A Carandiru, les détenus ont finalement conclu un accord avec les autorités. Mais cela ne s'est pas fait sans casse. Au moins quatre détenus seraient morts «dans des affrontements avec la police militaire», d'après le quotidien Folha de São Paulo. Au petit matin, une quarantaine de nouveaux policiers ont en effet pris position dans le centre où leurs collègues n'avaient réussi à récupérer que quelques bâtiments. Les familles des prisonniers, massées aux alentours, les ont accueillis aux cris d'«Assassins!» «Je les ai vus tirer sur des prisonniers dans le dos, rapportait l'épouse d'un détenu, sortie à l'aube de Carandiru avec d'autres parents.

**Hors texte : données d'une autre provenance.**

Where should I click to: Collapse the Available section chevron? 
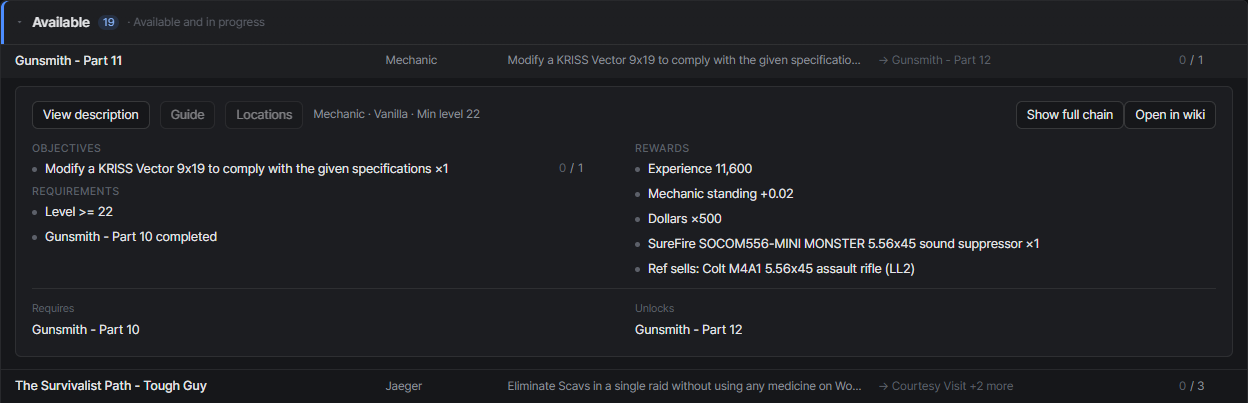click(x=19, y=22)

Même si aucun de nous ne se considérait otage, nous avons préféré rester pour éviter que le massacre de 1992 ne se répète.» Cent onze détenus avaient alors été tués dans l'assaut de cette même prison de Carandiru, lors du plus sanglant assaut policier dans une prison brésilienne.

Depuis dimanche, onze autres mutins seraient morts, dans des circonstances confuses. Le commandant de la police militaire a affirmé que les détenus avaient exécuté au moins deux de leurs compagnons avant d'exposer leurs corps, alors que des images télévisées prises par hélicoptère montraient des traces de sang dans la cour d'un des pénitenciers. Après l'assassinat d'au moins trois autres prisonniers, la semaine dernière, les autorités soupçonnent que la branche carcérale du «Premier commando de la capitale», mafia spécialisée dans le trafic d'armes et de drogue, ne profite du désordre pour décimer les factions adverses. Cette même organisation, dont le sigle orne des draps suspendus depuis dimanche aux fenêtres des cellules, semble avoir organisé la mutinerie afin d'exiger la réintégration à Carandiru de dix de ses caïds. Ces derniers avaient été transférés dans d'autres centres la semaine dernière, après la découverte dans leurs cellules de couteaux, de téléphones portables et de munitions. «La fouille des visiteurs est mal faite ou les fonctionnaires sont complices», constatait dimanche Nagashi Furukawa, secrétaire de l'administration pénitentiaire.

L'exemple témoigne des difficiles conditions de contrôle dans un Etat où les prisons surpeuplées rassemblent la moitié des presque 200 000 prisonniers brésiliens, et où l'Eglise estime qu'il manque 130 établissements pour obtenir des conditions décentes d'emprisonnement. Les mauvaises conditions d'hygiène et les mauvais traitements provoquent en moyenne deux mutineries tous les trois jours au Brésil, dans ce qu'une commission de députés a récemment qualifié de «réinvention de l'enfer».